Now, before anyone starts thinking that I am health-intolerant, I will explain myself. I have been vegetarian, and I lived very well as such. I was a happy little vegetarian.

My downfall came when I had a little too much to drink, decided I should have something in my stomach to impede the rush of alcohol into my bloodstream, and made a cheese and ham sandwich. It was instinct, and I was two bites in before I realised my principles had withered and died.

I seem to remember my own vegetarianism only came about because my mother made a meatloaf which was, far and away, the worst thing she ever cooked. It was flavourless mush with a crust of tomato ketchup and it ruined American cuisine for me until such time as I discovered Mississippi Mud Pie, some twelve years later.
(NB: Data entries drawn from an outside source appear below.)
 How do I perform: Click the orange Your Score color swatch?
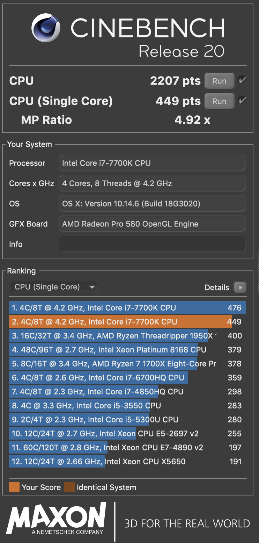click(x=14, y=487)
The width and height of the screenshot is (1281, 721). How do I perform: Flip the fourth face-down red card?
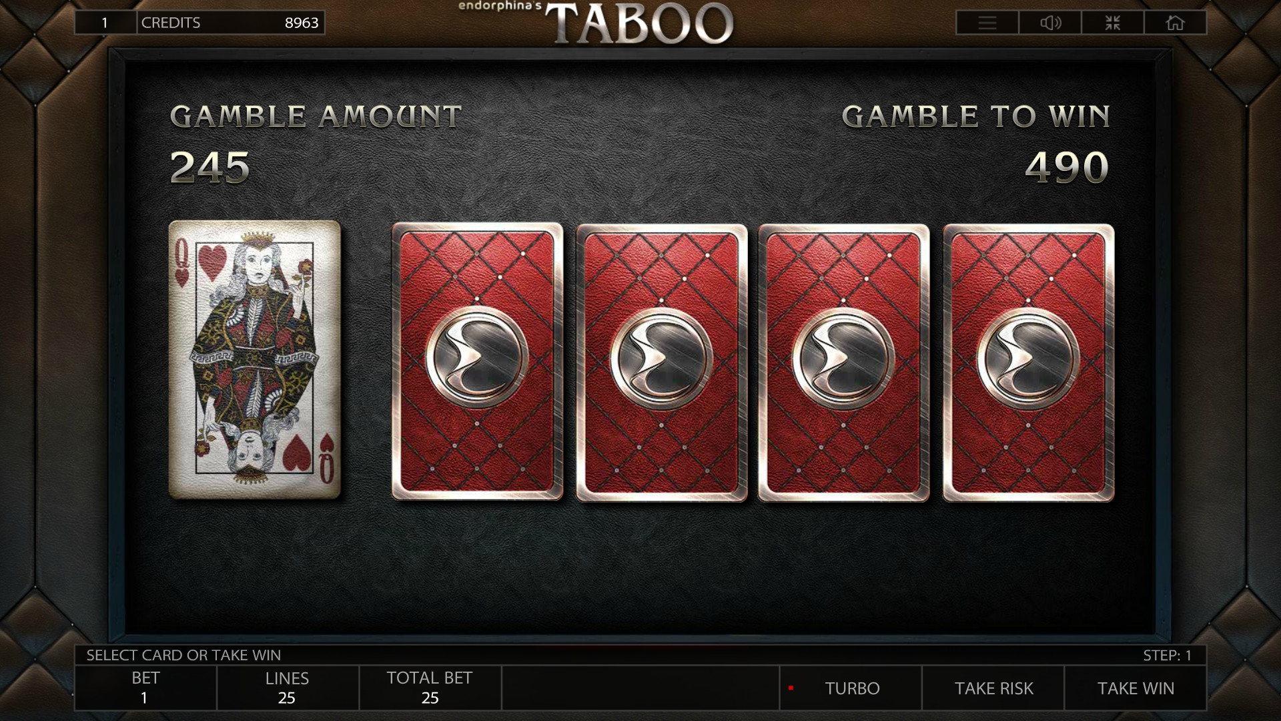tap(1028, 363)
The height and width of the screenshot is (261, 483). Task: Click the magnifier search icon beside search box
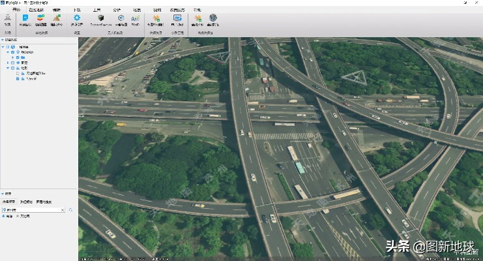70,210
However, my question is this. Why do vegetarian sausages exist? And, as a follow-up, why do people insist that you would never know the difference between minced meat and meat substitute?

Surely vegetarians aren’t seeking out vegetables that can be made to taste like meat? So, logically, meat-flavoured non-meat must be a hook to garner the attention of the steak-obsessed.

I can understand the chicken-replacement looking, and potentially, tasting like chicken because even chicken doesn’t taste like chicken any more, as I learnt from my voluntary grandfather, Ivor.

However, the inherent meatliness of the humble sausage must situate it in direct opposition to the mushroom eaters. And with all this being the case, during various sojourns in supermarkets and bijou little stores, I wonder why sausages made from a meat-substitute never seem to include other ingredients.

Just about the best sausages in the history of my life were made from pork, red onion and mature cheddar. Where are meat-replacement sausages with apple? Or honey and mustard?

If non-meaty sausages are to be given a space on the shelf, why are vegetarians not up in arms about the lack of herbs?

A skinless cylinder of puréed mushroom and rusk, although not challenging to the palette, could surely be made more enticing.

And when did it become necessary for all protein to come in nugget form?

Seriously. I don’t say that nuggets should only exist for children but at the same time, nuggets are not suitable for adults.

Even as pounded meat product, breaded and fried, there’s something intrinsically pre-teen about it.

Then again, I’ve spent the better part of ten years living on microwave pizza, so who am I to judge? I’m almost more e-number than woman these days.